## Task goal
State how many lines in the rows below contain the string "pixels", giving only the number.

## Material for this exercise
++++++++++
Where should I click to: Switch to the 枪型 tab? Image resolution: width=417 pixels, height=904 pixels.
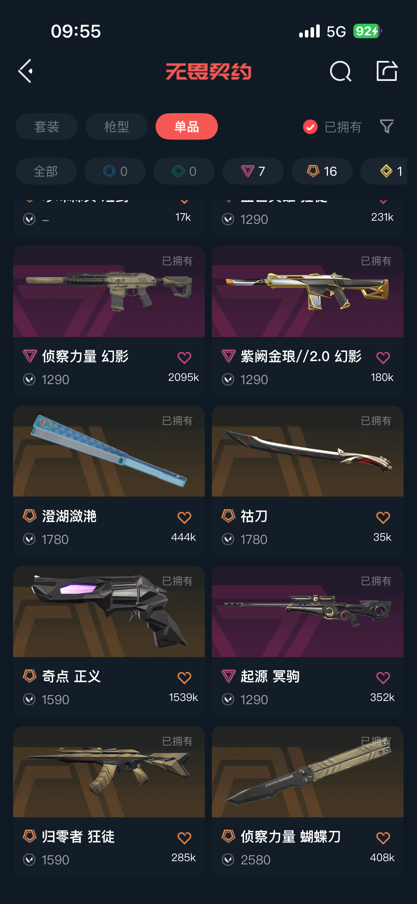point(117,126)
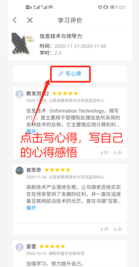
++++++++++
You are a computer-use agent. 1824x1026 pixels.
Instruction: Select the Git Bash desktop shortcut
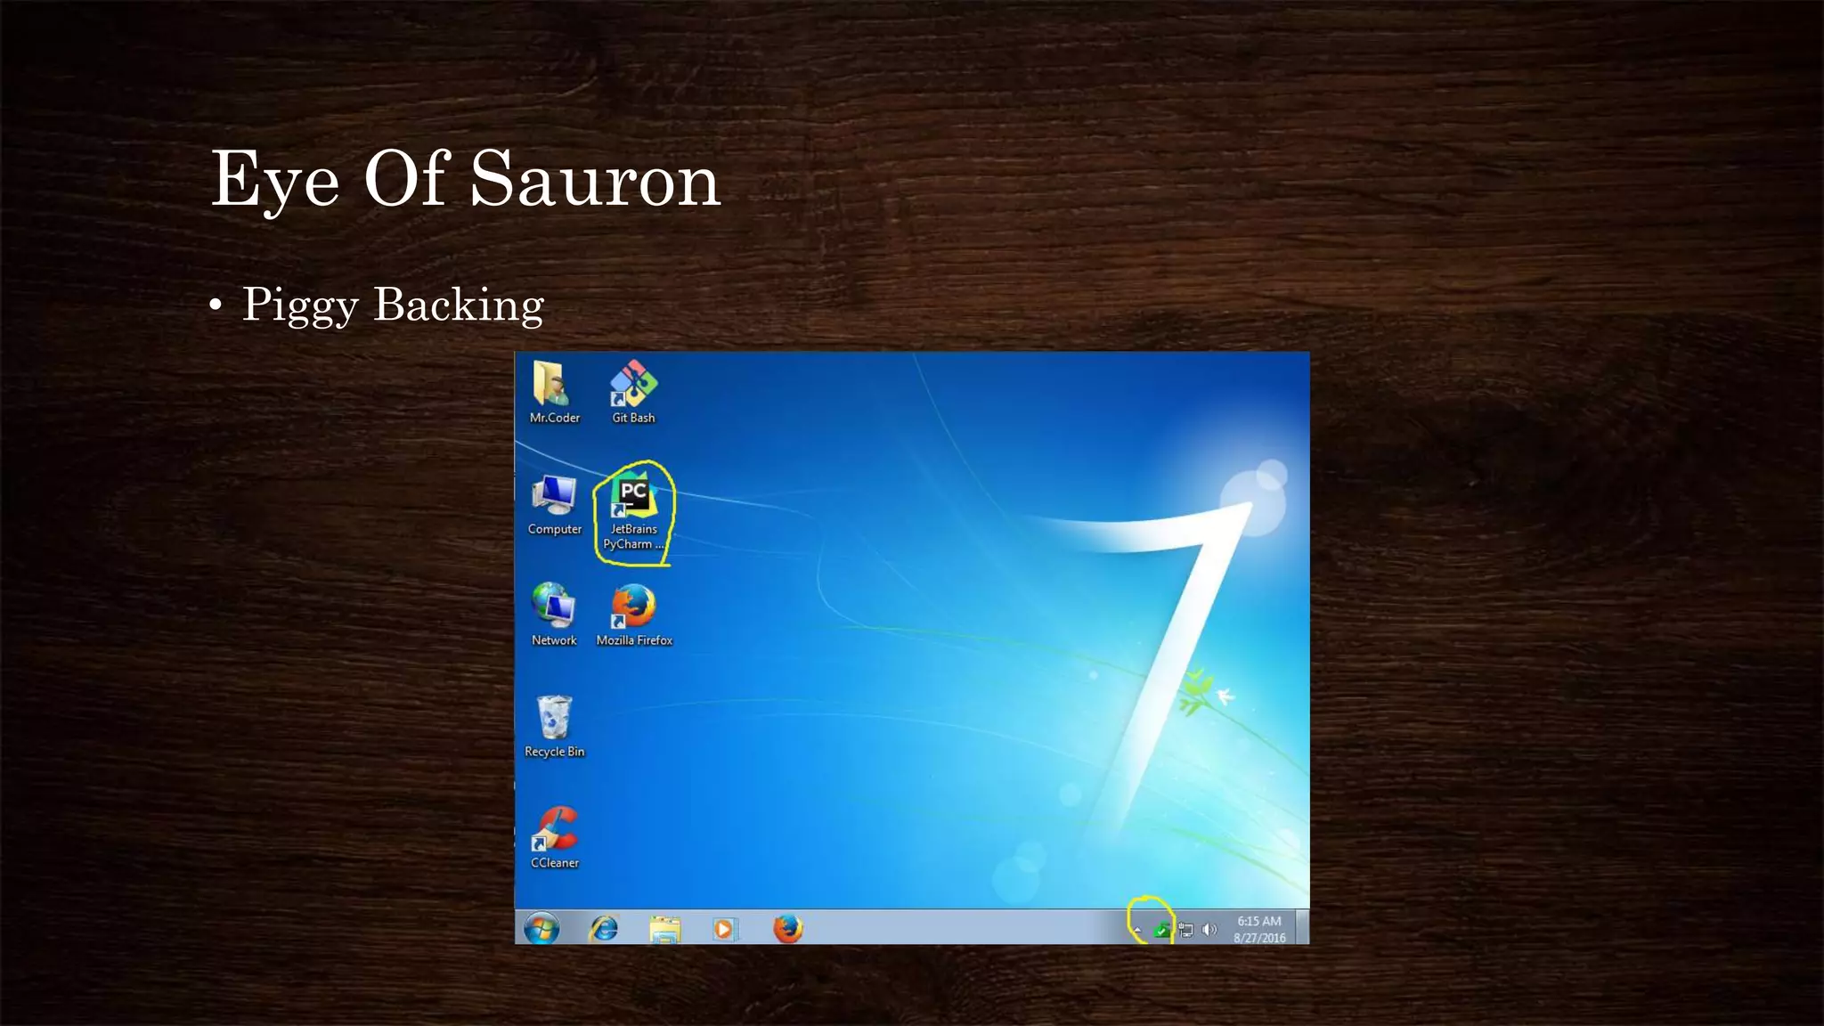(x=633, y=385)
++++++++++
## Written solution
2